**Try it**:
Set down the entries below exactly as written.

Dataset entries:

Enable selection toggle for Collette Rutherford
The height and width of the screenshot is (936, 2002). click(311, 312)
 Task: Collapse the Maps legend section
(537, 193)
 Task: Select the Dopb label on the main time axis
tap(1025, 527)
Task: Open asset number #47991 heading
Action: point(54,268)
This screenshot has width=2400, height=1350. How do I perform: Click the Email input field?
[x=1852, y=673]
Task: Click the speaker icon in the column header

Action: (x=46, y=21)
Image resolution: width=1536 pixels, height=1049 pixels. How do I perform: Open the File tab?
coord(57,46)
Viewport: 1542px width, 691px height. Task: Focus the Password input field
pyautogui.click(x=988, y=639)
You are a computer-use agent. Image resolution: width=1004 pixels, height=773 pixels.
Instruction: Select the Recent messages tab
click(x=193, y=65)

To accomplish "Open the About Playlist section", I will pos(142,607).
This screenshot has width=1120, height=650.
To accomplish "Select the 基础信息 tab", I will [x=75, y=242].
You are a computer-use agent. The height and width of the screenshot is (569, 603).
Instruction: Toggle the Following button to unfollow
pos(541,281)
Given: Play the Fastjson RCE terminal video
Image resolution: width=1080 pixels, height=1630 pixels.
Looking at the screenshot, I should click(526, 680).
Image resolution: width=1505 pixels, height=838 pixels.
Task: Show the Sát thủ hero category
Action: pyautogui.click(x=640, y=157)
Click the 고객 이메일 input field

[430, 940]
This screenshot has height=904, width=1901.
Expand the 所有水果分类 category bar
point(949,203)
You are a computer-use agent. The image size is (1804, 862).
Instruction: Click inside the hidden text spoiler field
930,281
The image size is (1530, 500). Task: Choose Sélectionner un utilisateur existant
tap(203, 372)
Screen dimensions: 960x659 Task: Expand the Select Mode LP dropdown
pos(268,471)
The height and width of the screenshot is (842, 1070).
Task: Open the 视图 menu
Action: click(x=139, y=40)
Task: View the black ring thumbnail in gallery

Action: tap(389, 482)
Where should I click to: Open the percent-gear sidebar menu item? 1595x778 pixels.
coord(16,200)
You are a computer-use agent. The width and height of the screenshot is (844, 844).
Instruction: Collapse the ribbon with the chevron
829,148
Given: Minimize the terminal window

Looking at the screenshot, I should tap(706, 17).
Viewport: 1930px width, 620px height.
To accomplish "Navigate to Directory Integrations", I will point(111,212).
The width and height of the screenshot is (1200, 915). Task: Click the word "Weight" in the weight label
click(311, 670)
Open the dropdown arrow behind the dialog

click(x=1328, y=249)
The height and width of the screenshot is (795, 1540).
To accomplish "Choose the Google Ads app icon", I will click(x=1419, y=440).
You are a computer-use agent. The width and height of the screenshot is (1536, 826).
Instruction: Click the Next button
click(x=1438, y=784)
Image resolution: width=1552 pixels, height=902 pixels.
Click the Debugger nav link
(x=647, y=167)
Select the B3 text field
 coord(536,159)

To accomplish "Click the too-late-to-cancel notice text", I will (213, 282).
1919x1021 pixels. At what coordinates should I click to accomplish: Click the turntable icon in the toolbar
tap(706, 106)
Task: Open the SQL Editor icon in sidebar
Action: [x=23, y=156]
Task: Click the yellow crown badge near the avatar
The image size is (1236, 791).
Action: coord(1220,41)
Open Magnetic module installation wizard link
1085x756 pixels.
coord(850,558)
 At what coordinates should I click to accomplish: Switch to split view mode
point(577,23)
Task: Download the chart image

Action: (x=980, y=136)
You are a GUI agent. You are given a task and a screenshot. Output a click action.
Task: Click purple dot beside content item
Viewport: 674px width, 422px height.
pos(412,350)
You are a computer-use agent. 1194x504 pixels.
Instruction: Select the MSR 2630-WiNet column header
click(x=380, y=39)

**Output for this exercise**:
Enable selection toggle for Collette Rutherford
The height and width of the screenshot is (936, 2002). click(311, 312)
 Task: Collapse the Maps legend section
(537, 193)
 Task: Select the Dopb label on the main time axis
tap(1025, 527)
Task: Open asset number #47991 heading
Action: point(54,268)
This screenshot has width=2400, height=1350. How do I perform: Click the Email input field?
[x=1852, y=673]
Task: Click the speaker icon in the column header

Action: (x=46, y=21)
Image resolution: width=1536 pixels, height=1049 pixels. How do I perform: Open the File tab?
coord(57,46)
Viewport: 1542px width, 691px height. Task: Focus the Password input field
pyautogui.click(x=988, y=639)
You are a computer-use agent. Image resolution: width=1004 pixels, height=773 pixels.
Instruction: Select the Recent messages tab
click(x=193, y=65)

To accomplish "Open the About Playlist section", I will pos(142,607).
This screenshot has width=1120, height=650.
To accomplish "Select the 基础信息 tab", I will [x=75, y=242].
You are a computer-use agent. The height and width of the screenshot is (569, 603).
Instruction: Toggle the Following button to unfollow
pos(541,281)
Given: Play the Fastjson RCE terminal video
Image resolution: width=1080 pixels, height=1630 pixels.
Looking at the screenshot, I should click(526, 680).
Image resolution: width=1505 pixels, height=838 pixels.
Task: Show the Sát thủ hero category
Action: pyautogui.click(x=640, y=157)
Click the 고객 이메일 input field

[430, 940]
This screenshot has height=904, width=1901.
Expand the 所有水果分类 category bar
point(949,203)
You are a computer-use agent. The image size is (1804, 862).
Instruction: Click inside the hidden text spoiler field
930,281
The image size is (1530, 500). Task: Choose Sélectionner un utilisateur existant
tap(203, 372)
Screen dimensions: 960x659 Task: Expand the Select Mode LP dropdown
pos(268,471)
The height and width of the screenshot is (842, 1070).
Task: Open the 视图 menu
Action: click(x=139, y=40)
Task: View the black ring thumbnail in gallery

Action: tap(389, 482)
Where should I click to: Open the percent-gear sidebar menu item? 1595x778 pixels.
coord(16,200)
You are a computer-use agent. The width and height of the screenshot is (844, 844).
Instruction: Collapse the ribbon with the chevron
829,148
Given: Minimize the terminal window

Looking at the screenshot, I should tap(706, 17).
Viewport: 1930px width, 620px height.
To accomplish "Navigate to Directory Integrations", I will point(111,212).
The width and height of the screenshot is (1200, 915). Task: Click the word "Weight" in the weight label
click(311, 670)
Open the dropdown arrow behind the dialog

click(x=1328, y=249)
The height and width of the screenshot is (795, 1540).
To accomplish "Choose the Google Ads app icon", I will click(x=1419, y=440).
You are a computer-use agent. The width and height of the screenshot is (1536, 826).
Instruction: Click the Next button
click(x=1438, y=784)
Image resolution: width=1552 pixels, height=902 pixels.
Click the Debugger nav link
(x=647, y=167)
Select the B3 text field
 coord(536,159)

To accomplish "Click the too-late-to-cancel notice text", I will (213, 282).
1919x1021 pixels. At what coordinates should I click to accomplish: Click the turntable icon in the toolbar
tap(706, 106)
Task: Open the SQL Editor icon in sidebar
Action: [x=23, y=156]
Task: Click the yellow crown badge near the avatar
The image size is (1236, 791).
Action: coord(1220,41)
Open Magnetic module installation wizard link
1085x756 pixels.
coord(850,558)
 At what coordinates should I click to accomplish: Switch to split view mode
point(577,23)
Task: Download the chart image

Action: (x=980, y=136)
You are a GUI agent. You are given a task and a screenshot. Output a click action.
Task: Click purple dot beside content item
Viewport: 674px width, 422px height.
pos(412,350)
You are a computer-use agent. 1194x504 pixels.
Instruction: Select the MSR 2630-WiNet column header
click(x=380, y=39)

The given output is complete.